**Source excerpt**
-*-
CDE also provides an automatic interpret function if you subclass from BaseAutoParser. This interpret function relies upon all the names of the tags in the parse expressions being the same as the names of the fields in the model.

Finally, we need to tell ChemDataExtractor to parse the BoilingPoint model with the newly written parser. This can be done by setting the parsers associated with the BoilingPoint model:

BoilingPoint.parsers = [BpParser()]

alternatively, we could have this parser in addition to the default parsers:

BoilingPoint.parsers.append(BpParser())

Step 3: Testing the Parser

Now we can simply re-run the document through ChemDataExtractor:

>>> d = Document(
>>>     Heading(u'Synthesis of 2,4,6-trinitrotoluene (3a)'),
>>>     Paragraph(u'The procedure was followed to yield a pale yellow solid (b.p. 240 °C)')
>>>     )

>>> d.records.serialize()
[{'BoilingPoint': {'raw_value': '240',
                   'raw_units': '°C',
                    'compound': {'Compound': {'names': ['2,4,6-trinitrotoluene'], 'labels': ['3a'], 'roles': ['product']}}}}]

Of course, real world examples are much more complex than this, and a large amount of trial and error is needed to create good parsers. It should also be noted that in this example, the chemical label (‘3a’) is found using interdependency resolution between the heading and associated paragraph. In some cases you will need to put the chemical labels and names directly into the parser. Rules for chemical entity recognition can be found in chemdataextractor.parse.cem.py.

Table Parsers

ChemDataExtractor parses tables in a similar way. In chemdataextractor.parse.table.py you will find the logic for finding chemical relationships from tables. These parsers can be written very similarly to a sentence parser, but require the parser to be subclassed from BaseTableParser instead of BaseSentenceParser.

However, due to the relatively uniform nature of tables and TableDataExtractor’s powerful table normalisation facilities, the automatically generated parser for tables tend to perform very well, with precisions of over 90% for tables often being achievable by choosing the right parse expressions and setting the required, contextual and binding properties appropriately.

ChemDataExtractor REST API

A web service for programmatically uploading documents to be processed using ChemDataExtractor on our servers.

All endpoints are at constructed by appending to http://chemdataextractor.org/api

“Where do I find…?”

The most common questions about ChemDataExtractor usually involve trying to find functionality or asking where best to put new functionality. Below is a list of the general roles each of the packages perform:

  • biblio: Misc tools for parsing bibliographic information such as bibtex files, author names etc.
  • cli: Command line interfact tools
  • doc: Logic for reading/creating documents. That is, splitting documents down into its various elements.
  • nlp: Tools for performing the NLP stages, such as POS tagging, Word clustering, CNER, Abbreviation detection
  • parse: Chemical property parsers
  • Reader: Document readers
  • scrape: Scrapers for the various data sources
  • text: Useful tools for processing text

If you have new functionality that doesn’t fit into one of these categories you may want to create a new sub-package. Alternatively, if your new functionality is very specific to your own use case, it may be better to have it external to ChemDataExtractor.
-*-
**Dataset excerpts**
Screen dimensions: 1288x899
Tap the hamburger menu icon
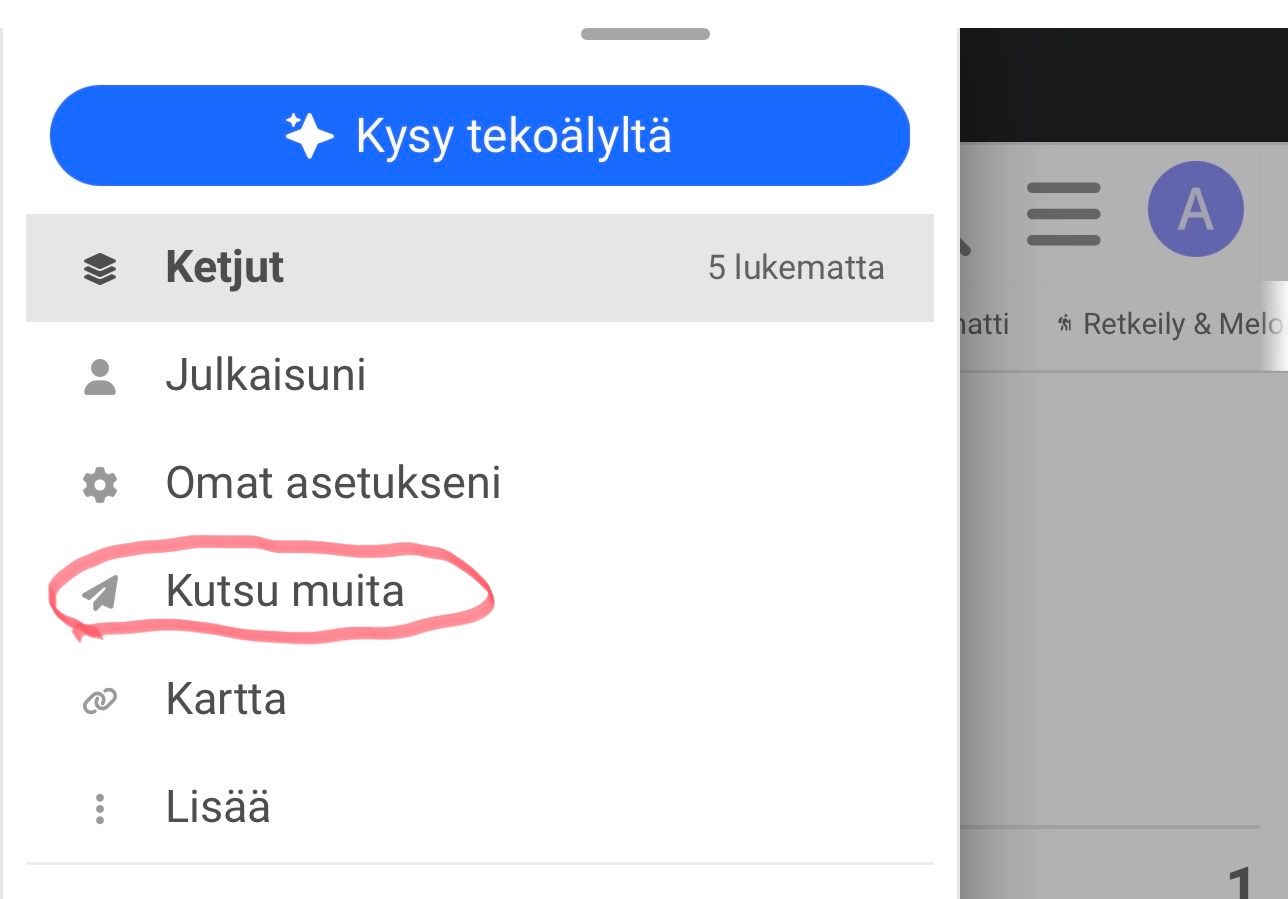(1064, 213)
-*-
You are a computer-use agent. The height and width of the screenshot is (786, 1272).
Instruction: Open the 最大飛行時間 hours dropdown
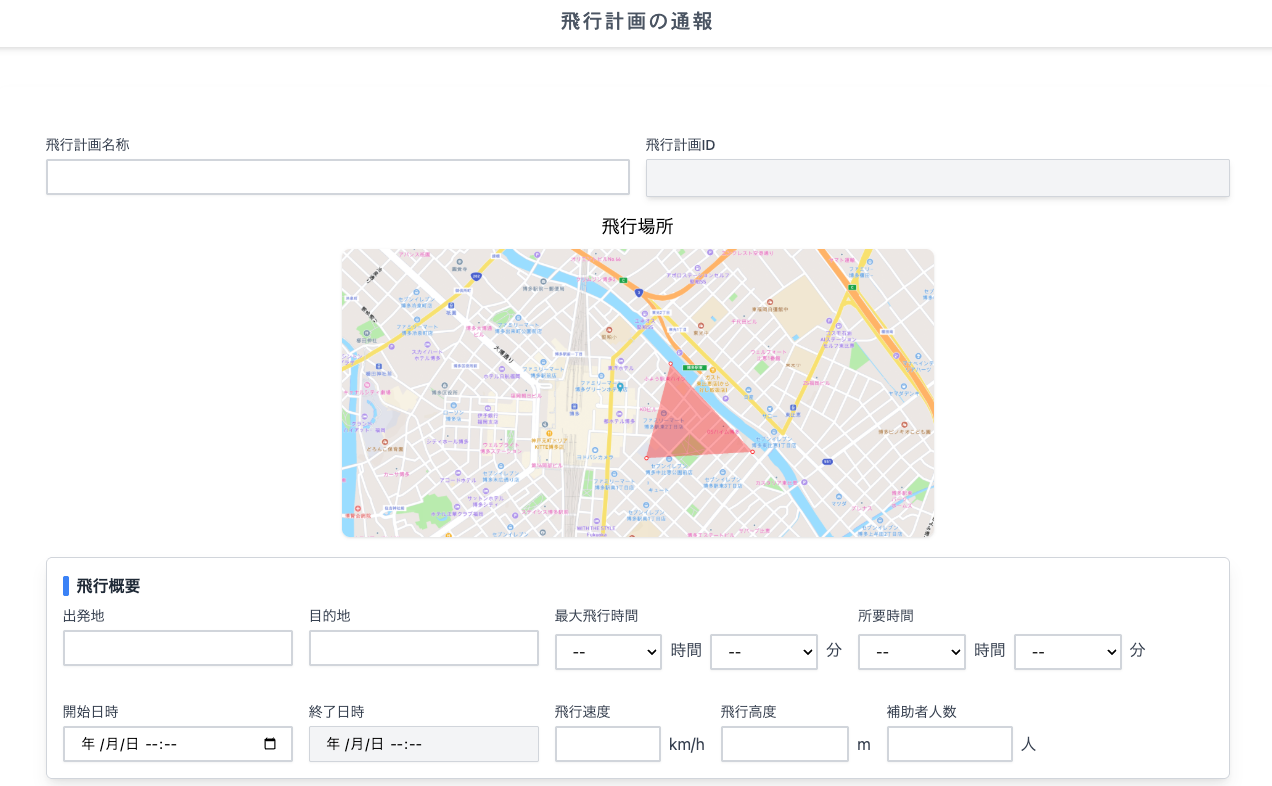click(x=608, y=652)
-*-
**Given instruction A**
According to the ChemDataExtractor excerpt, from which class must a table parser be subclassed?
**Given instruction B**
Quote the ChemDataExtractor excerpt word for word, starting at "BoilingPoint.parsers.append(BpParser())" and ending at "(b.p. 240 °C)')".

**Exercise result A**
BaseTableParser

**Exercise result B**
BoilingPoint.parsers.append(BpParser())

Step 3: Testing the Parser

Now we can simply re-run the document through ChemDataExtractor:

>>> d = Document(
>>>     Heading(u'Synthesis of 2,4,6-trinitrotoluene (3a)'),
>>>     Paragraph(u'The procedure was followed to yield a pale yellow solid (b.p. 240 °C)')